11. The other problem is the biggest political story of the the last month — impeachment. Polling firms have conducted plenty of surveys about President Trump, his conduct, and whether he should be impeached and/or removed. That leaves little time and money to poll the electorate about the primary.

12. In either case, I don’t see how the DNC should be held responsible, and calls for it to change the rules at this point seem misguided. Polling companies should sooner be pressured to conduct more surveys.

13. It’s also clear I feel candidates have had plenty of chances to make their case. If they’re not hitting five percent after six to twelve months of campaigning and the prior debates, that’s on them and that’s on the voters. An oft used counterargument is that Democratic presidents Carter, Clinton, and Obama were late chargers who came out of nowhere, but these are misleading examples.

  • Carter and Clinton’s eras did not see primaries hit full swing so long before a vote is cast. In Carter’s 1976 run, for example, there wasn’t even a debate — the first of just three — until February of the election year. In Clinton’s 1992 campaign, only in December of ’91 did they start holding debates. Many candidates declared much later in those days, and, importantly, there were far fewer serious candidates dividing the pie. With fewer people to pass on one’s rise, it was therefore easier to climb into contention.
  • Obama’s 2008 campaign may have been down to Hillary Clinton by double-digits a month before Iowa, but he was also in second place — at 20% plus — for much of 2007 and in the top three nationally and all early states as soon as he declared. No candidate out of the top five was remotely close to missing this upcoming debate, to say nothing of the top three. Aggrieved candidates are not making apples-to-apples comparisons. Imagine that. Political campaigns that aren’t honest. Now I’ve seen everything.

14. Ultimately, considering the size of the field and length of the primary, the slow, incremental ratcheting up of debate thresholds seems pretty reasonable.
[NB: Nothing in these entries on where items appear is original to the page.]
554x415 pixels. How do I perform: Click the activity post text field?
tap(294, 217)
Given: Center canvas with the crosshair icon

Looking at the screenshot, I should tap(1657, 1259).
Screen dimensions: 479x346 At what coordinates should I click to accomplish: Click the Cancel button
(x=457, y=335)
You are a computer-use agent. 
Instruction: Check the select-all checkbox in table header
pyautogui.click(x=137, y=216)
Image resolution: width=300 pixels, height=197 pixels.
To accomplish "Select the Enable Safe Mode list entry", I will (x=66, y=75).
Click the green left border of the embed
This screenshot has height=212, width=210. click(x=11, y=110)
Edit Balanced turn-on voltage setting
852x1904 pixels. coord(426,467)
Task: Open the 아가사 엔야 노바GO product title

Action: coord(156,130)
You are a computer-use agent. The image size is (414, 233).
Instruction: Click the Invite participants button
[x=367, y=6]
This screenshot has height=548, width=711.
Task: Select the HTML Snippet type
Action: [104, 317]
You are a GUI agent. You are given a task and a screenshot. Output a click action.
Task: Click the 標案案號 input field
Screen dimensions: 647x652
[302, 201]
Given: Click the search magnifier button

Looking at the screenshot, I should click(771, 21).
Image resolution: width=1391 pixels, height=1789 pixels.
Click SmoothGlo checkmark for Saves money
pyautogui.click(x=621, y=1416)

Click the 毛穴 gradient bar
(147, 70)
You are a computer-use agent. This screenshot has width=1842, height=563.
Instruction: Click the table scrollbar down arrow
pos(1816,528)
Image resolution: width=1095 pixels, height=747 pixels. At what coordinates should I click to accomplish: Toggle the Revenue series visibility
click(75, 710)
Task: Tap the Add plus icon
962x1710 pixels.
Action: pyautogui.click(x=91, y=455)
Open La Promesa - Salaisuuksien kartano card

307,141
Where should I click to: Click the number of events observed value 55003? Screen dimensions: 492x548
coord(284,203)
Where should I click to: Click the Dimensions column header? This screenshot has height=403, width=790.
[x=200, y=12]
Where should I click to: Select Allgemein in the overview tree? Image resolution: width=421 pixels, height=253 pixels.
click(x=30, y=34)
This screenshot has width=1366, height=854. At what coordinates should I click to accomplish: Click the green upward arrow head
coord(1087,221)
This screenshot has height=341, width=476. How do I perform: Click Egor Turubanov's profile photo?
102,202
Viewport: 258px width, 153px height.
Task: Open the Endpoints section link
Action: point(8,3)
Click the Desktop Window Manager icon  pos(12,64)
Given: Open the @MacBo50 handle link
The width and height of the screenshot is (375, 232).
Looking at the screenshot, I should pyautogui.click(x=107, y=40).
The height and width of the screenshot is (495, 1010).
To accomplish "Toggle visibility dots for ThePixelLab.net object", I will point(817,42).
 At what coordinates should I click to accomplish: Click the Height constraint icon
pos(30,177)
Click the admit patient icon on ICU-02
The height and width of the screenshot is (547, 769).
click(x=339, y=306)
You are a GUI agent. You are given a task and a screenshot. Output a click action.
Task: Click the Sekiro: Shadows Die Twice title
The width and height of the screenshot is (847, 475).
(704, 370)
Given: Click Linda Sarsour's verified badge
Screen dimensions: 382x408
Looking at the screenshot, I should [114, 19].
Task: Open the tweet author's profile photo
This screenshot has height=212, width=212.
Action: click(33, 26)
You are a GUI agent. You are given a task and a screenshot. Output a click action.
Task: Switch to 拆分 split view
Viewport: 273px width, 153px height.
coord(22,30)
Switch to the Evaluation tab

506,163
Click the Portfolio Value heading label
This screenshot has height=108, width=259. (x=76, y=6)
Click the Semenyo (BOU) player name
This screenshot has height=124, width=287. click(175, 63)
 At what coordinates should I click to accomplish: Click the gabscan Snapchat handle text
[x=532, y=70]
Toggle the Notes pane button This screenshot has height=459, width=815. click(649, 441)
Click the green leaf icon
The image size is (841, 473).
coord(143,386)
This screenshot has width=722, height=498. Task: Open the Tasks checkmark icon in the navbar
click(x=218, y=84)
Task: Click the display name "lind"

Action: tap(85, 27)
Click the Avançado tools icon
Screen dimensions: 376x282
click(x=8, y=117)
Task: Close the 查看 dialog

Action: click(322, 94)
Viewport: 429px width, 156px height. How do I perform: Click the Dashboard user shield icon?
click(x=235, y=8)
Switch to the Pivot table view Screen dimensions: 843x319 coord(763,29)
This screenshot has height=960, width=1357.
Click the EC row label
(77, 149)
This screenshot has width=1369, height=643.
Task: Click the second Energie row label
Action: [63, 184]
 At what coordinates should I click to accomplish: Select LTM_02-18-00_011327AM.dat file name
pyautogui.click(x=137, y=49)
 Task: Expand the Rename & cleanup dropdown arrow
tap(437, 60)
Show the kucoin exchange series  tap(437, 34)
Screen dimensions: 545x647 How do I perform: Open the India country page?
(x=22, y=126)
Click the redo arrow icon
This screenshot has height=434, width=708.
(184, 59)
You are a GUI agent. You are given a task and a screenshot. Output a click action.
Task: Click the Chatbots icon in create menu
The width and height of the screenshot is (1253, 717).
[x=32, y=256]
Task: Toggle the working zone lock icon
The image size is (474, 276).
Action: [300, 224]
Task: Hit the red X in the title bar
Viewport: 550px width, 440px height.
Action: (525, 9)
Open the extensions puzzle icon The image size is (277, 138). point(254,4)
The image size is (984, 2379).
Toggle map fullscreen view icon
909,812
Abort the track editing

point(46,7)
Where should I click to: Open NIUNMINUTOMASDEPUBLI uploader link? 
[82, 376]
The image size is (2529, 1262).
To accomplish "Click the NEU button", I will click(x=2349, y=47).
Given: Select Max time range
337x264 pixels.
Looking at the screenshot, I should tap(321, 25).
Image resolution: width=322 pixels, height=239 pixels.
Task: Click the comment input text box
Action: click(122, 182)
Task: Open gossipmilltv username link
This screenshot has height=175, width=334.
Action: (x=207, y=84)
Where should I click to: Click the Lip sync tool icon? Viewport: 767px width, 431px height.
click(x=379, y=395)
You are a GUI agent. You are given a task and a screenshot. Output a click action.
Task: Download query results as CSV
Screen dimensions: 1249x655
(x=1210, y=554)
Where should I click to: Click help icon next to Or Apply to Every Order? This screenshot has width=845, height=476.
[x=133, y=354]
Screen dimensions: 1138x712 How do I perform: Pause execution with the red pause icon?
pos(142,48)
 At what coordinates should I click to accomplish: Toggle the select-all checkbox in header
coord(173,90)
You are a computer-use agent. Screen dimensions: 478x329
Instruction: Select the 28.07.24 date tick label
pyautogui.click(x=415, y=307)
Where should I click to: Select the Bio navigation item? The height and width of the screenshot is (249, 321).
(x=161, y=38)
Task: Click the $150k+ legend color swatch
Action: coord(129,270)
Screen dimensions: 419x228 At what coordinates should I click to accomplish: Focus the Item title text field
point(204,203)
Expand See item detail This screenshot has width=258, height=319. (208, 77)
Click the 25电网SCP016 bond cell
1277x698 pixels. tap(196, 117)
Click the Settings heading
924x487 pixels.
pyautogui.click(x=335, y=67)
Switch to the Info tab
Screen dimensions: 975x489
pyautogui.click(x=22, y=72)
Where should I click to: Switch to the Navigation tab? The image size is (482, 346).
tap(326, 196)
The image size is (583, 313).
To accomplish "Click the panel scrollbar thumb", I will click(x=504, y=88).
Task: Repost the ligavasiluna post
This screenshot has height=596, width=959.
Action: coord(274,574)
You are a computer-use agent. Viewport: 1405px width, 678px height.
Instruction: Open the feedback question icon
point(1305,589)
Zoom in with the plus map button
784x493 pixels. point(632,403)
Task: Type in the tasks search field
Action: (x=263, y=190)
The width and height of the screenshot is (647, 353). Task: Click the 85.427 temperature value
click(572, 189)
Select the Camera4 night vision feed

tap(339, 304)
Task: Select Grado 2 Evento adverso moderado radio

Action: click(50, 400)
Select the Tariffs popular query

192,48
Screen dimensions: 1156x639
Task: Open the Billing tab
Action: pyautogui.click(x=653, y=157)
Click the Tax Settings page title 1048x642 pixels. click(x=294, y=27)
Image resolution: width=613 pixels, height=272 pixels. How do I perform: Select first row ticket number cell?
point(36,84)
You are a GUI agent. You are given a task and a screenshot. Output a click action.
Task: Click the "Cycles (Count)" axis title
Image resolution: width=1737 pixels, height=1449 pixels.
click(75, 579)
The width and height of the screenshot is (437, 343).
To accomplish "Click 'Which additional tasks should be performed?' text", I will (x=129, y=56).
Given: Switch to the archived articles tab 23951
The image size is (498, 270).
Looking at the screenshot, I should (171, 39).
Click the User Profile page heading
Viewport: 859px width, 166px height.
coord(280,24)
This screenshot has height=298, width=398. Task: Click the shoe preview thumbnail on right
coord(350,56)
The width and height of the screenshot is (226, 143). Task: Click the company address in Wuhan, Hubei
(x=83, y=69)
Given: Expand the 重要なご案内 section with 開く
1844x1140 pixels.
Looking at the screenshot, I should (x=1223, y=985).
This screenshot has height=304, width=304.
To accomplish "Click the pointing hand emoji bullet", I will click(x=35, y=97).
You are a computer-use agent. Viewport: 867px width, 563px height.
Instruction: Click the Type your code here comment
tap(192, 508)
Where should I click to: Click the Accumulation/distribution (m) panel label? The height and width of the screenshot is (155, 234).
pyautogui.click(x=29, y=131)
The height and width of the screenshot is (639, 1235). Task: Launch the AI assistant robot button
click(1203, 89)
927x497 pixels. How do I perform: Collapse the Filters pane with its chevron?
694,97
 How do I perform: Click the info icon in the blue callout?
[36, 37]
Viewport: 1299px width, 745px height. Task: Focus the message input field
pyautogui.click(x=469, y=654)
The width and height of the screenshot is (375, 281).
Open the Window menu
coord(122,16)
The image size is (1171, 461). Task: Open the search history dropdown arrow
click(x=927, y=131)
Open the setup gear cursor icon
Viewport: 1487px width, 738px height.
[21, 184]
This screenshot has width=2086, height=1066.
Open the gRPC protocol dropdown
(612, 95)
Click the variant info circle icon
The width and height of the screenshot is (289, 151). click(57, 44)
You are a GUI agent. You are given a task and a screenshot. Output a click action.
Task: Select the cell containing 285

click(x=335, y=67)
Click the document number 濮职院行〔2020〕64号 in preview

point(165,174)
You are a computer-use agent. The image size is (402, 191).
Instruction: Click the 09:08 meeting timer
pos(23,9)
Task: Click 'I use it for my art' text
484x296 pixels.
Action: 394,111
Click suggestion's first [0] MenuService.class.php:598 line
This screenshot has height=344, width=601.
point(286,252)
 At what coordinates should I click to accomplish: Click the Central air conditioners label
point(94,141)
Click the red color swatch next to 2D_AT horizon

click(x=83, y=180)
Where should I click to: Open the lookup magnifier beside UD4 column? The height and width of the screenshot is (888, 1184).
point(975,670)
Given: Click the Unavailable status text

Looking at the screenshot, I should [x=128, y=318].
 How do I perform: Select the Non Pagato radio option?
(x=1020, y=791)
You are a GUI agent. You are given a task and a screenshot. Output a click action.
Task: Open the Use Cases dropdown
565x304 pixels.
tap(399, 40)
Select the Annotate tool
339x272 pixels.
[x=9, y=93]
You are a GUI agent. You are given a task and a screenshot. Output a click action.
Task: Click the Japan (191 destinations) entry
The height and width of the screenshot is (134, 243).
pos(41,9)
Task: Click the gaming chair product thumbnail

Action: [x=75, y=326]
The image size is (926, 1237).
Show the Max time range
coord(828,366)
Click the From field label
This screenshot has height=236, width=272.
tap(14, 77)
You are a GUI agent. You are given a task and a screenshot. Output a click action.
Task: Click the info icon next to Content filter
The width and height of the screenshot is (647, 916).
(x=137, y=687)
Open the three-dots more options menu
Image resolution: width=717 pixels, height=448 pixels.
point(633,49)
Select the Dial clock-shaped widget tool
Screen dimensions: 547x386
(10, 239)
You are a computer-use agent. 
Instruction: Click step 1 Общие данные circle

Anyone who criticizes it should propose an alternative. These alternatives usually fall short in some way. I often hear that the DNC “should let the voters decide.” That’s basically what donor and polling thresholds are, while, I’ll say it again, eliminating thresholds means 300 candidates. Allowing organizations other than the DNC — say, media outlets — to determine who qualifies seems no fairer and opens the process up to shenanigans. Just going with a donor threshold would have an even more detrimental effect on campaigns spending inordinate cash on securing one-dollar donations. It’s not an easy problem to solve.

15. Some have turned this into a diversity issue, since a field once heralded as the most diverse in history has now turned suspiciously white. Cory Booker and Julian Castro have been making that case, and they used Kamala Harris’s withdrawal from the race as evidence. Of course, what they fail to mention was that Harris actually qualified for the sixth debate before she dropped out, and she would have qualified for the seventh. Regardless, the problem here is more systemic than DNC-enforced debate qualifying thresholds. Why aren’t voters supporting those minority candidates? Why should Iowa and New Hampshire, incredibly white states, still have out-sized authority over picking nominees? These are better questions than “How can the DNC ensure minority candidates make the debate stage?” That smacks of suggesting a race quota, which I’m sure would be more controversial than the current dilemma.

16. All considered, it’s lamentable that we had this polling dry spell, but holding the DNC or its thresholds responsible feels like misguided anger. I’d sooner blame the pollsters for their frugality, the candidates for their inability to grow support, or the voters for not supporting your preferred candidate.

But hey, in this month of the NFL playoffs (RIP Patriots), always remember: everyone thinks the refs have it out for them.